Grundsätzlich trifft den Arbeitnehmer die Darlegungs- und Beweislast für die Tatsachen, die das Arbeitsverhältnis mit dem Entleiher nach § 10 Abs. 1 Satz 1 AÜG begründen. Nach den Grundsätzen der sekundären Darlegungslast ist jedoch eine abgestufte Darlegungs- und Beweislast möglich. Dies ist der Fall, wenn der darlegungspflichtige Arbeitnehmer außerhalb des maßgeblichen Geschehensablaufs steht und damit, trotz Ausschöpfung aller Möglichkeiten, nicht in der Lage ist den Sachverhalt genauer zu ermitteln, um die erforderlichen Tatsachen vortragen zu können. Sofern dem Gegner die maßgeblichen Umstände bekannt und auch nähere Angaben zumutbar sind, muss dieser die behaupteten Tatsachen, unter Darlegung der für das Gegenteil sprechenden Tatsachen, substantiiert – und nicht nur einfach – Bestreiten.
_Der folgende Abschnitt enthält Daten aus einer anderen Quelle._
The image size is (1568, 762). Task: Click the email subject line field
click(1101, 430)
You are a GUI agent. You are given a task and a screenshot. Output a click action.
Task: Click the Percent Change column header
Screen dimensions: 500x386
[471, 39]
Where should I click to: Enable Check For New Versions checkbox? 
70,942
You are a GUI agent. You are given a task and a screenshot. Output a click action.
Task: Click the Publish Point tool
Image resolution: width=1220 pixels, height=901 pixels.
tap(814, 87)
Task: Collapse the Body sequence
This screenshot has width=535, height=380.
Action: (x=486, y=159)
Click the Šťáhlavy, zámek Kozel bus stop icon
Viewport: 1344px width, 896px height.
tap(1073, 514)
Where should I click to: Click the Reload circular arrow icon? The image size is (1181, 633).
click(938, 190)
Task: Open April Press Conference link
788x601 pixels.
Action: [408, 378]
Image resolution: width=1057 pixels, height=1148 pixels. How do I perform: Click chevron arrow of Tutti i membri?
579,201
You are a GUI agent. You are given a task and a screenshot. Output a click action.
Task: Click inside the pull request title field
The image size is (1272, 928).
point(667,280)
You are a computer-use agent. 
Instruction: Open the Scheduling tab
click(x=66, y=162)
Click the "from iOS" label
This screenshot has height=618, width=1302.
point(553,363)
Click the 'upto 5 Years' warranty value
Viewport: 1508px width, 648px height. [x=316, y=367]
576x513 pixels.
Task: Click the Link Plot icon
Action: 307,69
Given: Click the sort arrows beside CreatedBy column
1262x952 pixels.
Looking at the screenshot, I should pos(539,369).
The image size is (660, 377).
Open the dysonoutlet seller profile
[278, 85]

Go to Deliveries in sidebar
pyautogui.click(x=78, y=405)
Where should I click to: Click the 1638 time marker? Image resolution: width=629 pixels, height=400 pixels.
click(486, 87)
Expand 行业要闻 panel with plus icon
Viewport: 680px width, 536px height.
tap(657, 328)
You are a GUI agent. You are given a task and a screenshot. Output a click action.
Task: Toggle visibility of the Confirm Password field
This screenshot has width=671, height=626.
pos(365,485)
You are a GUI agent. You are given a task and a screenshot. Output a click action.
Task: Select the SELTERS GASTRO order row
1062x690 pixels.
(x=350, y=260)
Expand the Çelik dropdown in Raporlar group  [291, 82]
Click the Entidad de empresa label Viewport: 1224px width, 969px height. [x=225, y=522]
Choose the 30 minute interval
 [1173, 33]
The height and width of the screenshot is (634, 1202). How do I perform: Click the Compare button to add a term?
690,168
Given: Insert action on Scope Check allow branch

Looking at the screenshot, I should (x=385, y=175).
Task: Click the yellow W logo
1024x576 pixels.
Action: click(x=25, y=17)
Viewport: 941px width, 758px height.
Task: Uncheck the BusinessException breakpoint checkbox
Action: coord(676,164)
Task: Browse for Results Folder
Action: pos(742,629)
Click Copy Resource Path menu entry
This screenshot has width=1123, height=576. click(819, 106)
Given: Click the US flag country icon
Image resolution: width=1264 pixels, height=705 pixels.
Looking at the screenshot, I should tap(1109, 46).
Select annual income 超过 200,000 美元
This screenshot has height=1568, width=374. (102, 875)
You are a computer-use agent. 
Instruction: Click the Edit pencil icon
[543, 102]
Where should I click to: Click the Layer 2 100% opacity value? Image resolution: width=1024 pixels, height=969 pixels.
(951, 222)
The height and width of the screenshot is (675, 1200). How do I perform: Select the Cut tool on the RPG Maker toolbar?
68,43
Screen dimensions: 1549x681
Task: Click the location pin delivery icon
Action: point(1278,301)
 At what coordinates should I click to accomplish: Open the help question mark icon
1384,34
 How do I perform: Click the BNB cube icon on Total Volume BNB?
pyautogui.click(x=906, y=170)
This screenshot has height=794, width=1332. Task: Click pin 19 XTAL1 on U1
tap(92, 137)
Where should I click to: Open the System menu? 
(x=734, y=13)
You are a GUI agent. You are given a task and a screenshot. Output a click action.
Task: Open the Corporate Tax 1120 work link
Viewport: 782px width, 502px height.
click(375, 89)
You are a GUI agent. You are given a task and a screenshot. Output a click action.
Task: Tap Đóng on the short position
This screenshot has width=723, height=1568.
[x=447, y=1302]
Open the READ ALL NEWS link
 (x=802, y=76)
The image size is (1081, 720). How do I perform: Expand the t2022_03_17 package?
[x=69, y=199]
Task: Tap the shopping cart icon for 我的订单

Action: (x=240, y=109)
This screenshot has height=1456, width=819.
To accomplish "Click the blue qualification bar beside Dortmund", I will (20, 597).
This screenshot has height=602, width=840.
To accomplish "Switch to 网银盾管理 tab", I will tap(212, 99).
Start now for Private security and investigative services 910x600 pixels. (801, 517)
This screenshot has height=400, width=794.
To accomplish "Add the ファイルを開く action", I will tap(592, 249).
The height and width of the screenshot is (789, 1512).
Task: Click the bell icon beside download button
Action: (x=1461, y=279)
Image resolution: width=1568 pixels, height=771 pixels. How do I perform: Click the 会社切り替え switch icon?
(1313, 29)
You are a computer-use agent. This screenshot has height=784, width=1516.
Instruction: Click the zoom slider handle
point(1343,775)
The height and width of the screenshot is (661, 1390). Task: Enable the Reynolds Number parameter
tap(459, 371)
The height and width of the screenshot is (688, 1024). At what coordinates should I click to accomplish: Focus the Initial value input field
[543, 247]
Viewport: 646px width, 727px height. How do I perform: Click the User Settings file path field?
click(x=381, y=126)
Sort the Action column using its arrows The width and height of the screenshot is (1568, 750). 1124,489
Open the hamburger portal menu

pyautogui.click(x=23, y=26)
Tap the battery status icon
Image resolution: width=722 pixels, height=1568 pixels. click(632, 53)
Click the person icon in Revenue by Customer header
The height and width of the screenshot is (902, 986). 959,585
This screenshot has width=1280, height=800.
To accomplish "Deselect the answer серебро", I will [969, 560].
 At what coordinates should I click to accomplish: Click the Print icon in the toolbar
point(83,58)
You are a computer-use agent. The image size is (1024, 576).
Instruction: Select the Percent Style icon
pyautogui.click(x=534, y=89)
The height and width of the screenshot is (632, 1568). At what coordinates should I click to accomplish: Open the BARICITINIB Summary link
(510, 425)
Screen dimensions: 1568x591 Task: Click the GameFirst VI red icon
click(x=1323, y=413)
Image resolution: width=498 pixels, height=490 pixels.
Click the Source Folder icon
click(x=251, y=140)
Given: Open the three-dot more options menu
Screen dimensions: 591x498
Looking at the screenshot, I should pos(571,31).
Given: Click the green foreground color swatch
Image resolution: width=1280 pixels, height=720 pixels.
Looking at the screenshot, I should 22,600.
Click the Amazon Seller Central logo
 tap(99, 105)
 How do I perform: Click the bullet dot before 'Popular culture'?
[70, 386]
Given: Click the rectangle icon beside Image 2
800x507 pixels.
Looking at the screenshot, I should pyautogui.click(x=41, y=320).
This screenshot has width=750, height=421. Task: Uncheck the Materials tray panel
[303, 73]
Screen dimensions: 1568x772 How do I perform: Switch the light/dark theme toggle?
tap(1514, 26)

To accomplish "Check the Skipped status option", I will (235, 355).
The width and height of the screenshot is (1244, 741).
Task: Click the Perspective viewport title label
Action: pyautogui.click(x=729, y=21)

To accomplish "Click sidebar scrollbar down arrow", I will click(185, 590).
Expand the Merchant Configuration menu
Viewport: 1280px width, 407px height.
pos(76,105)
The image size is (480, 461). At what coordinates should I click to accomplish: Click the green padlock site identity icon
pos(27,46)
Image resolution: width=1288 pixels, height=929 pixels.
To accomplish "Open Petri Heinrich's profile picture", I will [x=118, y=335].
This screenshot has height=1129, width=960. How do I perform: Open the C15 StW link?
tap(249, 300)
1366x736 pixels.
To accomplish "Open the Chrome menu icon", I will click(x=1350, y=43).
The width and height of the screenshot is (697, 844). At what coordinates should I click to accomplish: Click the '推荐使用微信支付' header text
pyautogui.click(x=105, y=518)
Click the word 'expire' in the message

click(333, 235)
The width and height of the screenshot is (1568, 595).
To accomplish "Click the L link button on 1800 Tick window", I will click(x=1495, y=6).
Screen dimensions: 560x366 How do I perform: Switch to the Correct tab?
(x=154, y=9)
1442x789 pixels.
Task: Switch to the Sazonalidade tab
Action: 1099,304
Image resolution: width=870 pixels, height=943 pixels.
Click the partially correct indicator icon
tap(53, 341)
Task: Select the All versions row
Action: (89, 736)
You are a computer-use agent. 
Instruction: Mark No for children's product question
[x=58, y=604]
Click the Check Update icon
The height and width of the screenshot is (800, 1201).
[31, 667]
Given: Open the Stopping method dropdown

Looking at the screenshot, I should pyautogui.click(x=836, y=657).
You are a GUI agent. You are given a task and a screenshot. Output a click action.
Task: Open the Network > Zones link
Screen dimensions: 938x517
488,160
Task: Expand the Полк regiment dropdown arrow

Vorliegend war der Kläger, mangels Kenntnis des Inhalts der vertraglichen Vereinbarungen zwischen der E-GmbH und der Beklagten, zu keinem weiteren Tatsachenvortrag imstande. Deshalb hätte die Beklagte, nach den Grundsätzen der sekundären Darlegungslast, den konkreten Inhalt der Vereinbarungen darlegen müssen. Dem kam die Beklagte, trotz der Erteilung entsprechender Hinweise und Auflagen durch einen Beschluss des LAG, nicht nach.
Die Beklagte hat nicht dargelegt, dass entsprechend § 1 Abs. 1 Satz 5 und 6 AÜG die Arbeitnehmerüberlassung ausdrücklich als solche bezeichnet und die Person des Klägers konkretisiert worden ist. In der Folge ist der Arbeitsvertrag zwischen dem Kläger und der E-GmbH nach § 9 Abs. 1 Nr. 1a Halbs. 1 AÜG unwirksam, sodass gem. § 10 Abs. 1 S. 1 AÜG ein Arbeitsverhältnis zwischen der Beklagten und dem Kläger zustande gekommen ist.
Die Grundsätze der sekundären Darlegungslast erleichtern einem Arbeitnehmer den Vortrag der erforderlichen Tatsachen für das Zustandekommen eines Arbeitsverhältnisses nach § 10 Abs. 1 Satz 1 AÜG. Dies bestätigt das BAG in Fortführung seiner Rechtsprechung (vgl. BAG Urt. v. 5.7.2022 – 9 AZR 323/21, Rn. 21) mit diesem Urteil erneut.
Folglich sollten auch künftig, wenn einem Drittunternehmen Arbeitnehmer zur Verfügung gestellt bzw. für die Durchführung von Werk- oder Dienstverträgen bei Drittunternehmen eingesetzt werden, die maßgeblichen Rechtsbeziehungen durch entsprechende Verträge präzise geregelt und auf die Einhaltung dieser bei der tatsächlichen Durchführung der Verträge geachtet werden. Arbeitgeber sollten insbesondere versuchen, jegliche Indizien zu vermeiden, die für von Dritten im Rahmen eines Werk- oder Dienstvertrages eingesetzte Arbeitnehmer den Schluss zulassen, dass sie weisungsgebunden und in die Arbeitsorganisation des Drittunternehmens eingegliedert sind.